Word and element locating data:
____

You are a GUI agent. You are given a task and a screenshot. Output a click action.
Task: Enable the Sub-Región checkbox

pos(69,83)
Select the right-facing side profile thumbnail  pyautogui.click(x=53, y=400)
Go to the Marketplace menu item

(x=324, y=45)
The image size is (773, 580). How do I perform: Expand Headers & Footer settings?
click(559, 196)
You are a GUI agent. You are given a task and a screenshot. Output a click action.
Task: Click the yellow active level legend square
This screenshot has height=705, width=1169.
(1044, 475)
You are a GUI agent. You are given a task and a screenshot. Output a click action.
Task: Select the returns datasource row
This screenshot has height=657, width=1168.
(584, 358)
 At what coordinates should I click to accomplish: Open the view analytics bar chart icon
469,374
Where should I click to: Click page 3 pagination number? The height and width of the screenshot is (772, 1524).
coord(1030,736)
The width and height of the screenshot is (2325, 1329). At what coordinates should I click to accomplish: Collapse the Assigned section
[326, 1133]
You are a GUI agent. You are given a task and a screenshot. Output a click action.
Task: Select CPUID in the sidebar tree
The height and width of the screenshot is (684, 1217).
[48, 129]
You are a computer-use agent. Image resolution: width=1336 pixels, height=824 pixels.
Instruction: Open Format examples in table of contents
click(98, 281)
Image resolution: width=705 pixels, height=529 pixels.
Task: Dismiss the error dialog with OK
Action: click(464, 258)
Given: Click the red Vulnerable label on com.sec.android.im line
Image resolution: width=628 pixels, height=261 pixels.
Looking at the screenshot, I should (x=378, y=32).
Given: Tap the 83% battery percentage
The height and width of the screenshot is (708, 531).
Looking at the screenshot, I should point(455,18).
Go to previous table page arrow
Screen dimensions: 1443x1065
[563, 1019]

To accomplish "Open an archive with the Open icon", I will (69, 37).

____

Problem to solve ▸ Lay out the lines from the one with "Select the right-facing" to the one with "coord(1030,736)" as a JSON list of strings, one string per line, with blank lines left out.

Problem solution ▸
[
  "Select the right-facing side profile thumbnail  pyautogui.click(x=53, y=400)",
  "Go to the Marketplace menu item",
  "(x=324, y=45)",
  "The image size is (773, 580). How do I perform: Expand Headers & Footer settings?",
  "click(559, 196)",
  "You are a GUI agent. You are given a task and a screenshot. Output a click action.",
  "Task: Click the yellow active level legend square",
  "This screenshot has height=705, width=1169.",
  "(1044, 475)",
  "You are a GUI agent. You are given a task and a screenshot. Output a click action.",
  "Task: Select the returns datasource row",
  "This screenshot has height=657, width=1168.",
  "(584, 358)",
  " At what coordinates should I click to accomplish: Open the view analytics bar chart icon",
  "469,374",
  "Where should I click to: Click page 3 pagination number? The height and width of the screenshot is (772, 1524).",
  "coord(1030,736)"
]